YOUR INSTRUCTIONS:
Revise the items from the line holding "At what coordinates should I click to accomplish: Click the XYZ" through the line holding "(x=1191, y=77)", inclusive, replacing "envelope icon" with "mail icon" and leaving everything else the same. Give back only those lines.

DATA SHOWN:
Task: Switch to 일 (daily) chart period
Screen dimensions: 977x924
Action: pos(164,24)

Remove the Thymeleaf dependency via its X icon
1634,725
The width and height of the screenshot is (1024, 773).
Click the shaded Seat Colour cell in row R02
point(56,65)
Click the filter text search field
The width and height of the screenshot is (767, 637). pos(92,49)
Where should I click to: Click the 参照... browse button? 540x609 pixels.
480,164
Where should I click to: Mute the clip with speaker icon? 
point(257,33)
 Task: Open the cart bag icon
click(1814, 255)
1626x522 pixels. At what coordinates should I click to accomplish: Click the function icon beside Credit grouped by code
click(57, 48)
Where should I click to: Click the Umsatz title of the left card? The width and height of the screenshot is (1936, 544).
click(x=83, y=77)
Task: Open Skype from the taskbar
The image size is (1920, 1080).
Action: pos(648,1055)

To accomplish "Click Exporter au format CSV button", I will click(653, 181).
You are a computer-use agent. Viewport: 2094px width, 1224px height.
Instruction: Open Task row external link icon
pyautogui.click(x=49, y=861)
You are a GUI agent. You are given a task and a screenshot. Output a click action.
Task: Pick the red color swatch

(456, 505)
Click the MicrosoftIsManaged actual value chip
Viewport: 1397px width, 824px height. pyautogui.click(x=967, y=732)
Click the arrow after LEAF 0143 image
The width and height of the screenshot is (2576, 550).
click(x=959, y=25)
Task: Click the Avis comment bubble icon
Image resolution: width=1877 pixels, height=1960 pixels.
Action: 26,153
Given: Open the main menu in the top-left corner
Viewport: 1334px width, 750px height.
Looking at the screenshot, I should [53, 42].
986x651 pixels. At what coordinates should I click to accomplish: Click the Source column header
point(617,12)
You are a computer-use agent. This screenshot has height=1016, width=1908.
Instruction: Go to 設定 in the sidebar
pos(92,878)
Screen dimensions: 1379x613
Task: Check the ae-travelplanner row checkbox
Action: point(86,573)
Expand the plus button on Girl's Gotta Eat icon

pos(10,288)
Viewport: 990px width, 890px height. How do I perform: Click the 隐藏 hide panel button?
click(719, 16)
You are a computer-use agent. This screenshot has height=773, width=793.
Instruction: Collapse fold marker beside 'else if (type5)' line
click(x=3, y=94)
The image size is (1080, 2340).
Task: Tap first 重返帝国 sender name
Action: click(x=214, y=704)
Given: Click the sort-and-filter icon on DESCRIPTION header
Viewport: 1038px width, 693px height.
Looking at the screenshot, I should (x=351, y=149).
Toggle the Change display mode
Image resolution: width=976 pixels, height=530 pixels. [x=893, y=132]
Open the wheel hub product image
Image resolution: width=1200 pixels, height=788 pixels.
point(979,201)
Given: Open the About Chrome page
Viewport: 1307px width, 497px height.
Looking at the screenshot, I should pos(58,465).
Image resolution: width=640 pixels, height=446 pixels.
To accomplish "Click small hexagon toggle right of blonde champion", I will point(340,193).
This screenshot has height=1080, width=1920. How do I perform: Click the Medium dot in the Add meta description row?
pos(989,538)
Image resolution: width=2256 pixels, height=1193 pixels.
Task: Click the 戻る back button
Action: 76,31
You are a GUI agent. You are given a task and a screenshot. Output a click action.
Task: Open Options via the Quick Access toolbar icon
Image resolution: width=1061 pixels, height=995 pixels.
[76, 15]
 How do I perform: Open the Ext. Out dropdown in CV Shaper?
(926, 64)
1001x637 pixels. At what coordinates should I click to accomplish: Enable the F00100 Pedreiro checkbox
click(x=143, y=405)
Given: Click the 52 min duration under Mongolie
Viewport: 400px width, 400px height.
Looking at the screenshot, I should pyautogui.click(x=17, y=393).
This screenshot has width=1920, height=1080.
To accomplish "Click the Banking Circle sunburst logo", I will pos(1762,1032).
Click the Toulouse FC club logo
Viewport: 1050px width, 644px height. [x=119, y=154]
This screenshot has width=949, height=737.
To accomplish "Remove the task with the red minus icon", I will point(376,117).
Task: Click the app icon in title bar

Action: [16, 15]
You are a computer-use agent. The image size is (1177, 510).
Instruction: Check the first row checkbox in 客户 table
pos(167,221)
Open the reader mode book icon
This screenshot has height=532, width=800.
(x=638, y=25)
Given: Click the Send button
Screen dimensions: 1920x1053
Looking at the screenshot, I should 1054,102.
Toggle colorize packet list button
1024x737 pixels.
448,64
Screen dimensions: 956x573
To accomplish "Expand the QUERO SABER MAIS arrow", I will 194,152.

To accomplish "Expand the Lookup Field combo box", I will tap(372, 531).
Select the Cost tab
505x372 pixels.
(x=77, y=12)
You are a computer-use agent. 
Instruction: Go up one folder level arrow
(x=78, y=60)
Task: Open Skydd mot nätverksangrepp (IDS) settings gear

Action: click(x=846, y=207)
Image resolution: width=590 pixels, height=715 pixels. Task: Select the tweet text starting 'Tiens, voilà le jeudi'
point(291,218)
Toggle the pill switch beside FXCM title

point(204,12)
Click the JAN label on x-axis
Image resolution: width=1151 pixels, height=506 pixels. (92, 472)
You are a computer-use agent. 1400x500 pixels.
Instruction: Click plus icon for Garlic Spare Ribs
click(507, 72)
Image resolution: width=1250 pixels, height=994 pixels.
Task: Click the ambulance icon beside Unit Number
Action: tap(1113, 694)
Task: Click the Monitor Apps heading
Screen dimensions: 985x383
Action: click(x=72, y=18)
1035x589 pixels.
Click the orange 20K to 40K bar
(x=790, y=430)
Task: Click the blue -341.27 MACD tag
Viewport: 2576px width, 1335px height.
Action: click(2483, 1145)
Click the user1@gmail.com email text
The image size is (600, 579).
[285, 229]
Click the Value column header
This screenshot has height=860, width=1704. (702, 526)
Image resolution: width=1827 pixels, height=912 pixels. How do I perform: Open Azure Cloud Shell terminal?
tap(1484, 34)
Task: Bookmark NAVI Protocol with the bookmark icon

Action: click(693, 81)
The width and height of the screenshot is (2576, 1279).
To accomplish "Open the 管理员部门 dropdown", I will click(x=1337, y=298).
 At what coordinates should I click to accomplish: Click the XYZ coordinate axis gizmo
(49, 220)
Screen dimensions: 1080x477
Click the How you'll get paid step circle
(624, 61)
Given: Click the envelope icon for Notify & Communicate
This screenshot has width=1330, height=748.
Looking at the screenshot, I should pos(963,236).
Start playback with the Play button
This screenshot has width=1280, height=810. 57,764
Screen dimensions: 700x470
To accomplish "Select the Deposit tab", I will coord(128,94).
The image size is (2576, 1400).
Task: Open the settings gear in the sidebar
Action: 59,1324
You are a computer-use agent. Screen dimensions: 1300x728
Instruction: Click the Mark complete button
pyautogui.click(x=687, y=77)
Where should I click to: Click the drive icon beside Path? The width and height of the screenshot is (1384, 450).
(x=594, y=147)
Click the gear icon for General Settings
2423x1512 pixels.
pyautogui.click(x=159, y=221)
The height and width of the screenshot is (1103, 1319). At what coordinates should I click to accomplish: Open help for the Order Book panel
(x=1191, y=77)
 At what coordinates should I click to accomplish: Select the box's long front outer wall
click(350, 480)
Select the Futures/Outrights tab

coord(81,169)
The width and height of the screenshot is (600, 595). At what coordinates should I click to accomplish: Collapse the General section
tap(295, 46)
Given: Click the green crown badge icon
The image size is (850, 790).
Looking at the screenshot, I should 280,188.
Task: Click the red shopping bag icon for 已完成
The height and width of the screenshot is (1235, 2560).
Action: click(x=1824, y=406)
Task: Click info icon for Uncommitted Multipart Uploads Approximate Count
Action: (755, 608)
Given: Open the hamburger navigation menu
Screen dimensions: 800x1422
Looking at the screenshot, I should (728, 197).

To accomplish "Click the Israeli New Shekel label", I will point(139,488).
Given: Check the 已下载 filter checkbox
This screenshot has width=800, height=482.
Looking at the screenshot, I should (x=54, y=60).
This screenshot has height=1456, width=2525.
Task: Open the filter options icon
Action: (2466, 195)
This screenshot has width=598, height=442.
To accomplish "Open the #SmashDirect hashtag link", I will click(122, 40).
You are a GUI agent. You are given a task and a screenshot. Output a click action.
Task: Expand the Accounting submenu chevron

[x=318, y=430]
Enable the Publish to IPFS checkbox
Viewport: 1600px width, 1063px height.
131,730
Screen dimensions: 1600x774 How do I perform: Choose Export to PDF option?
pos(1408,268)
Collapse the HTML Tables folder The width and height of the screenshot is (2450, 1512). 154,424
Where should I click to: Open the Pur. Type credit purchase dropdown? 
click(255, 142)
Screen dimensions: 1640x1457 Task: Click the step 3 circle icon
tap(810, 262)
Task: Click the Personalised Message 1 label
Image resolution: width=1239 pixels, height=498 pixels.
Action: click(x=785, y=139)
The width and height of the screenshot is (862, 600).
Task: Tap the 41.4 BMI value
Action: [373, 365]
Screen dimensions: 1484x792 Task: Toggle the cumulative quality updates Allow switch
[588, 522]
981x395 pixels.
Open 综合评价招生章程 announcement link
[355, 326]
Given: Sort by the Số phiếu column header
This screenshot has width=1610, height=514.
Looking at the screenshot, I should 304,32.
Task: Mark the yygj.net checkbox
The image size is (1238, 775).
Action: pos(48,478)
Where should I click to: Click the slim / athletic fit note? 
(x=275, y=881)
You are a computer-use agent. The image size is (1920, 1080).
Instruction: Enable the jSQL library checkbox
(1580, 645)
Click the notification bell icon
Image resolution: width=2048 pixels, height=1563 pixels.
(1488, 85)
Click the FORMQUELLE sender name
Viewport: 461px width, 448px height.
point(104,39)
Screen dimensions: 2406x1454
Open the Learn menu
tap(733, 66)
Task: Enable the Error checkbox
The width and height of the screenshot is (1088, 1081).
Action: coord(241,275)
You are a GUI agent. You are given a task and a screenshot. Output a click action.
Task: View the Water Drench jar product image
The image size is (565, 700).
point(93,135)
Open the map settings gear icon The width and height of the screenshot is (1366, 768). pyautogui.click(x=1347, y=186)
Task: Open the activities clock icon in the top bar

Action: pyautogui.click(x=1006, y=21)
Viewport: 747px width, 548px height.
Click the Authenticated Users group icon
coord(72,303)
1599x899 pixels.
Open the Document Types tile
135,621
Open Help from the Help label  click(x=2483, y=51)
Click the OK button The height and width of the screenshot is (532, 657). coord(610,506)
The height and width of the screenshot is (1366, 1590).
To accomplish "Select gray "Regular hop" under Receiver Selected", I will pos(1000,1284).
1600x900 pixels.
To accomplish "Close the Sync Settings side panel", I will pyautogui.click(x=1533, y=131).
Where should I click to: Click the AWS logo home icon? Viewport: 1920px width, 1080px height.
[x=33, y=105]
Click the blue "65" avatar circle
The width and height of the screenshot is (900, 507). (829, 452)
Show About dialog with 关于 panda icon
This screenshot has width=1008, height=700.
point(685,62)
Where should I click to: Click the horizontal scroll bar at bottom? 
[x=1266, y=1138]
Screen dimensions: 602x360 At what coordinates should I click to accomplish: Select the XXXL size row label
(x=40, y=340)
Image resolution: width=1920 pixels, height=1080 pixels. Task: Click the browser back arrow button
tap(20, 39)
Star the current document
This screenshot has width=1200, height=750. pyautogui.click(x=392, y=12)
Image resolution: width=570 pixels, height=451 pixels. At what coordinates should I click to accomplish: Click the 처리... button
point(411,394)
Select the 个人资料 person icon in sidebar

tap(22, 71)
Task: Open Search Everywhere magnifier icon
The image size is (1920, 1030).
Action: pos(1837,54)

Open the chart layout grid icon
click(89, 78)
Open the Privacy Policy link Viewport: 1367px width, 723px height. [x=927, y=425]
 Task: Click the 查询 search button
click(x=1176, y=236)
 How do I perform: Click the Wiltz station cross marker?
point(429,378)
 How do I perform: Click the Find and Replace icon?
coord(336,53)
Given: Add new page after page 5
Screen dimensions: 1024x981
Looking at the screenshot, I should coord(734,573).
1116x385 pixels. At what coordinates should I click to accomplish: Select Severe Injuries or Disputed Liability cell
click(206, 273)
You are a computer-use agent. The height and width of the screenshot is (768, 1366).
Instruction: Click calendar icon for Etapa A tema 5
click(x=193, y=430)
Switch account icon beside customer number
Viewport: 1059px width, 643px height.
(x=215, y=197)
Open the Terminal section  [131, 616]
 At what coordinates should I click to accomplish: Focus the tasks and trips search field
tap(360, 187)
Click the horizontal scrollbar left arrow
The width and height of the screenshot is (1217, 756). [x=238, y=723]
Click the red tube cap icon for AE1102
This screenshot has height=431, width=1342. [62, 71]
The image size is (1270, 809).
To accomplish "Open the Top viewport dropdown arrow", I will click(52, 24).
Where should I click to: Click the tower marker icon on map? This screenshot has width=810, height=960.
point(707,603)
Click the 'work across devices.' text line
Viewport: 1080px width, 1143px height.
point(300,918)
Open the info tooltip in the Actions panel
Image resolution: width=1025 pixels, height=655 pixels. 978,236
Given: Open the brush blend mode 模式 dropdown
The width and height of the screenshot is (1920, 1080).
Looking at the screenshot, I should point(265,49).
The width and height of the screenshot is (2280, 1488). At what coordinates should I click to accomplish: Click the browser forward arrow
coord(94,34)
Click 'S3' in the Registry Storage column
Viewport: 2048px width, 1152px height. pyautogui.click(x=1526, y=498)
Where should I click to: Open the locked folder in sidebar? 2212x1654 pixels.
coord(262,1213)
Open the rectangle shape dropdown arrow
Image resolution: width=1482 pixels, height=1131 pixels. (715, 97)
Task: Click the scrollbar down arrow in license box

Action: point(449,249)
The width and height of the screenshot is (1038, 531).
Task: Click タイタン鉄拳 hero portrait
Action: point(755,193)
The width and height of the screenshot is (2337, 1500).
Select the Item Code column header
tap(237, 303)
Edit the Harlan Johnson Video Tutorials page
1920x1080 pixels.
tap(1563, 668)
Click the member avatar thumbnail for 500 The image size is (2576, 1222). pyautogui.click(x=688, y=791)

FULL SOLUTION:
 At what coordinates should I click to accomplish: Click the XYZ coordinate axis gizmo
(49, 220)
Screen dimensions: 1080x477
Click the How you'll get paid step circle
(624, 61)
Given: Click the mail icon for Notify & Communicate
This screenshot has width=1330, height=748.
Looking at the screenshot, I should pos(963,236).
Start playback with the Play button
This screenshot has width=1280, height=810. 57,764
Screen dimensions: 700x470
To accomplish "Select the Deposit tab", I will coord(128,94).
The image size is (2576, 1400).
Task: Open the settings gear in the sidebar
Action: 59,1324
You are a computer-use agent. Screen dimensions: 1300x728
Instruction: Click the Mark complete button
pyautogui.click(x=687, y=77)
Where should I click to: Click the drive icon beside Path? The width and height of the screenshot is (1384, 450).
(x=594, y=147)
Click the gear icon for General Settings
2423x1512 pixels.
pyautogui.click(x=159, y=221)
The height and width of the screenshot is (1103, 1319). At what coordinates should I click to accomplish: Open help for the Order Book panel
(x=1191, y=77)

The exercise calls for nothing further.